Now it is more clear to me than ever that I must visit the exhibition “Five”, which is on display at the Museum of Islamic Art in Jerusalem and will be closed automatically. In the four decades that have passed since the Islamic Revolution in 1979, Iranian artists have felt obliged to support the cry of rebellion by amplifying the collective voice and spreading the message with sophisticated tactics, especially in literature and poetry. The exhibition curated by Orly Cohen examines the Iranian protest since September 2022, through the stories of five Iranian women among hundreds, who paid with their lives and bodies the price of the struggle against the extremist regime.
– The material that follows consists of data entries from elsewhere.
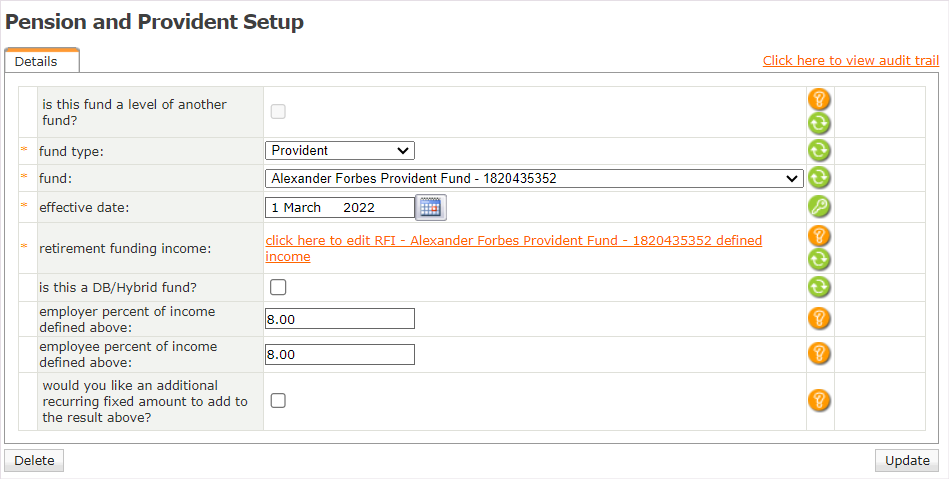This screenshot has width=949, height=479.
Task: Open the fund type dropdown showing Provident
Action: pos(340,151)
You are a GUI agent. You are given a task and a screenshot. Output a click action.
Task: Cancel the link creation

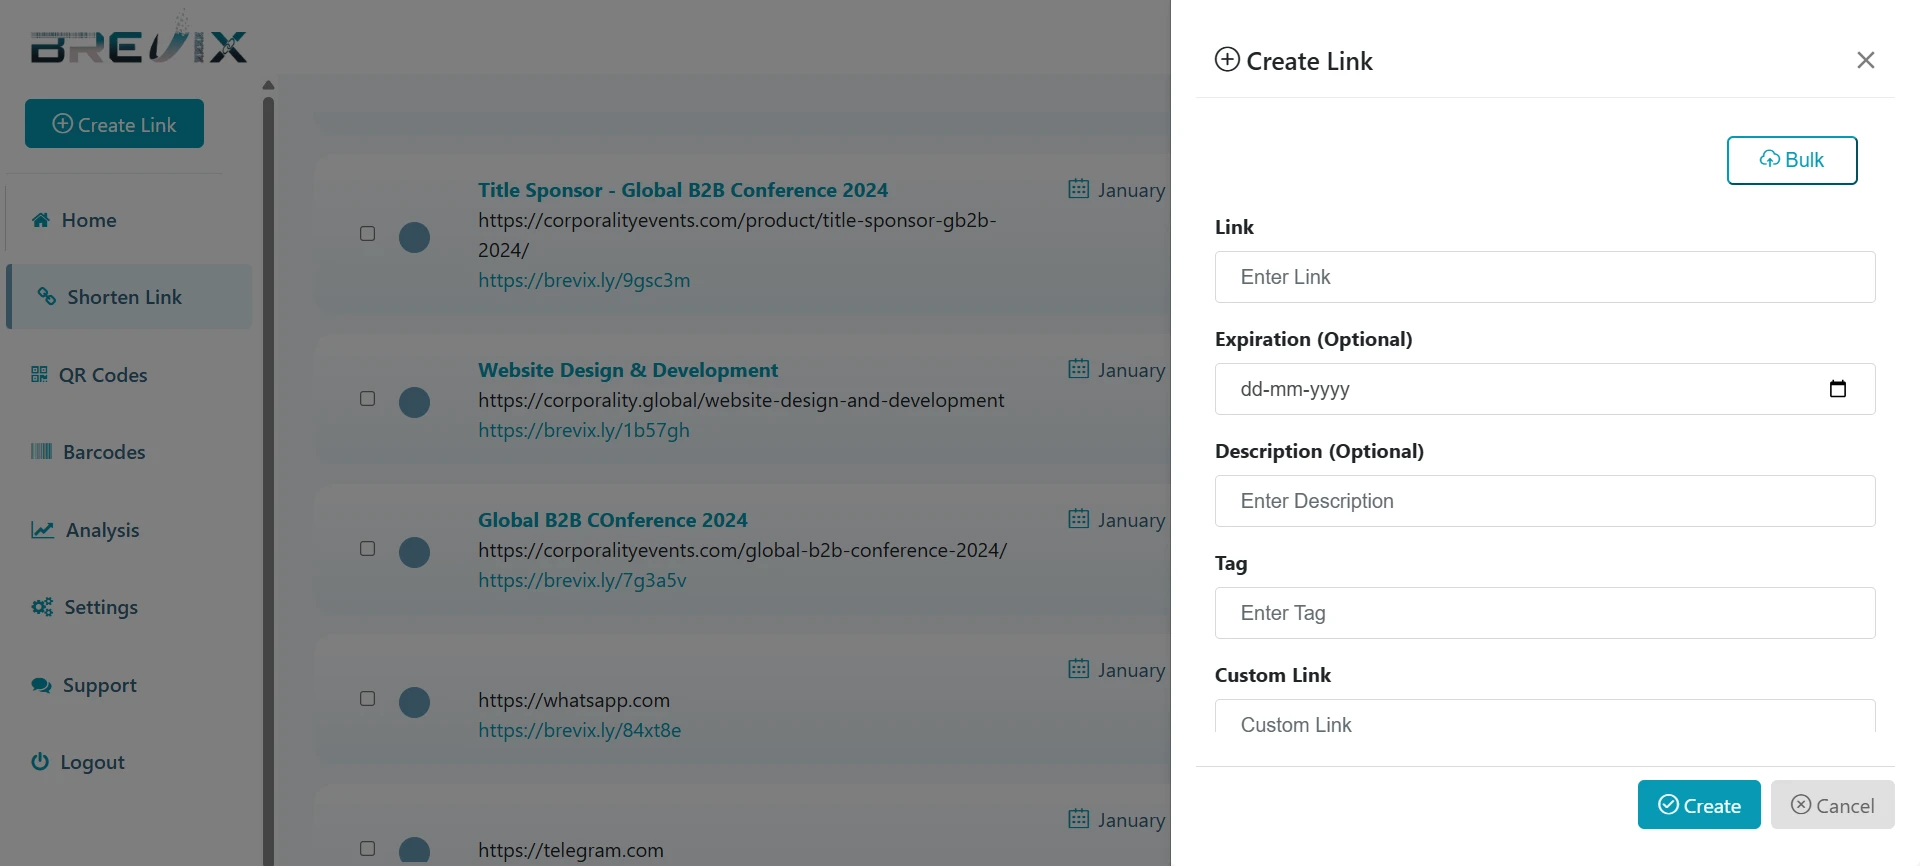point(1832,805)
DJ Gundy’s tracks are playing in the background. I met her last week: bouncy and passionate. Her mother is the singer Janet Yehudian Rothstein, who returned to her Persian heritage after years and combines authentic Persian poetry and Israeli songs of Iranian origin. Gondi emphasizes that she is very proud of her Persian heritage. I look at this 26-year-old, realize that I have a lot to learn from her, log into WhatsApp and send my father one word that I saved from the stickers I received: “Jonam.” Soul.